Hi Joanne no problem I myself enjoy sharing . Just for a quick history what started my issues was a flu virus that effected my Heart. What happen was the sac around our Heart and Lungs started filling up with fluid. This was 2008 and when due to the heart trying to pump blood against all that water it got enlarged. Well the heart is one organ we don't want large and that's what started my journey. When they finally got me dried out my heart was at 5% EF and a pacemaker was recommended at first just as a percaution. From 2008 until 2010 my heart regained strength and at its peak was about 50%. My biggest problem was electrical as later I found out when I got my first shock in 2011. So it did drop to about 30 % towards the days of transplant but that wasn't the main reason for the transplant. I was on 2 drugs Amiodroine and Mexiltine mostly to control my rhythm and with a couple of successful ablation was doing well. But it was one not successful ablation by a new doctor who I found out did not give me the greatest advice, that was 2015. He wanted to try and get me off the meds but it didn't work and I don't really want to dwell on what could have been but that's when the shocks and arrhythmia made life more challenging. Was alcohol the problem or an over zealous doctor I may never know but ultimately I'm kinda glad I went thru it and now with the new Heart my life is pretty good. The other factor was the Amiodroine. It was the goto drug for VT arrhythmia but with long term use can become toxic. And that did have just after I was put n on the transplant list. I finally got listed about December 26-28th I believe but on New Years eve I had what they thought was a stroke. Come to find out it was the heavy IV type Amiodroine that caused me to go into this very strange dream like state. So that incident raised me from level 2 n on the list to 1b. There are like 7 levels with the top one split from 1a and 1b. So I was put at 1b. Jan 5th my heart became available and so basically I was on the list less than a week. I won't elaborate unless you want me to on how much of that period strengthen my faith.

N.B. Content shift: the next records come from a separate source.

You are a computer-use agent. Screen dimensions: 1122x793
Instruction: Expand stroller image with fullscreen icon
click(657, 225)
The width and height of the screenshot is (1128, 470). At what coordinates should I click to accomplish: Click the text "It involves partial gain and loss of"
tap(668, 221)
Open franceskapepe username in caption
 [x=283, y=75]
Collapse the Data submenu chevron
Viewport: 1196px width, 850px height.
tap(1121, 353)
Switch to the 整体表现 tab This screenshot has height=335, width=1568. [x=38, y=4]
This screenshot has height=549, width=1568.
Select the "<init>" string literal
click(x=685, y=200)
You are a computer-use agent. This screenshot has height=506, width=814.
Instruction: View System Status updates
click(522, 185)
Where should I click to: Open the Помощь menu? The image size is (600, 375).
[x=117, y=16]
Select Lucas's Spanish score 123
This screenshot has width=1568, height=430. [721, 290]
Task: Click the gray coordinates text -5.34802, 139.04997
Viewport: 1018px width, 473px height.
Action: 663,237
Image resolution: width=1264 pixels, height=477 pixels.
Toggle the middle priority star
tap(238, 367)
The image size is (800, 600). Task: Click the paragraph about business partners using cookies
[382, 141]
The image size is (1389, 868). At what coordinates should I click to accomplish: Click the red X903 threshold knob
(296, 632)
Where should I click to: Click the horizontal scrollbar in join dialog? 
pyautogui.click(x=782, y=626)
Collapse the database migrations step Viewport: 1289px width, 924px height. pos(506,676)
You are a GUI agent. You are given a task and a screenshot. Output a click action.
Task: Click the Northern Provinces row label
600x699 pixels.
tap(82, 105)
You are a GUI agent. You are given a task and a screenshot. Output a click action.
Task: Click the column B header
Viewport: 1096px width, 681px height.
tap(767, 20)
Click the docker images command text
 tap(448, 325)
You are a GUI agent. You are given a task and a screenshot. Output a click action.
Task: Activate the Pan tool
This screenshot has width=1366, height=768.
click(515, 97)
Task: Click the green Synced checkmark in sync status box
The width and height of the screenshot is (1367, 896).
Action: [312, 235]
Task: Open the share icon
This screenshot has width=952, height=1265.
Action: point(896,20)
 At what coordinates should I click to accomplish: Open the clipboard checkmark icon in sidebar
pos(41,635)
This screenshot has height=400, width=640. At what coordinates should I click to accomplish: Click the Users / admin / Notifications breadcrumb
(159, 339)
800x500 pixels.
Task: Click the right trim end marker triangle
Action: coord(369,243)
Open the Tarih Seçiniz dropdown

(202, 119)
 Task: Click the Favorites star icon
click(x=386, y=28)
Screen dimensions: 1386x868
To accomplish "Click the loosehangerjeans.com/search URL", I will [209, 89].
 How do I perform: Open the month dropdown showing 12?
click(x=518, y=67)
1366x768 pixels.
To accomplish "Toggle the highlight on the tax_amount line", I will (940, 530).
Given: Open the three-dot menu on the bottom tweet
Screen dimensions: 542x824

So moving on to what i did, I was a communication Technician for the power industry and it was felt that with the transplant and the recovery from that I would not be able to meet the requirements of that job anymore. The job description ment I had to be able to climb up to 300 ft towers. And work mostly alone on the road all the time. I really loved the job but now I'm convinced it was all in the plan to be exactly where I am now. So based on that I got an early retirement from both my employer which was the federal government and disability from social security. So I have to go for now Zoom meeting with my grand kids but can continue later.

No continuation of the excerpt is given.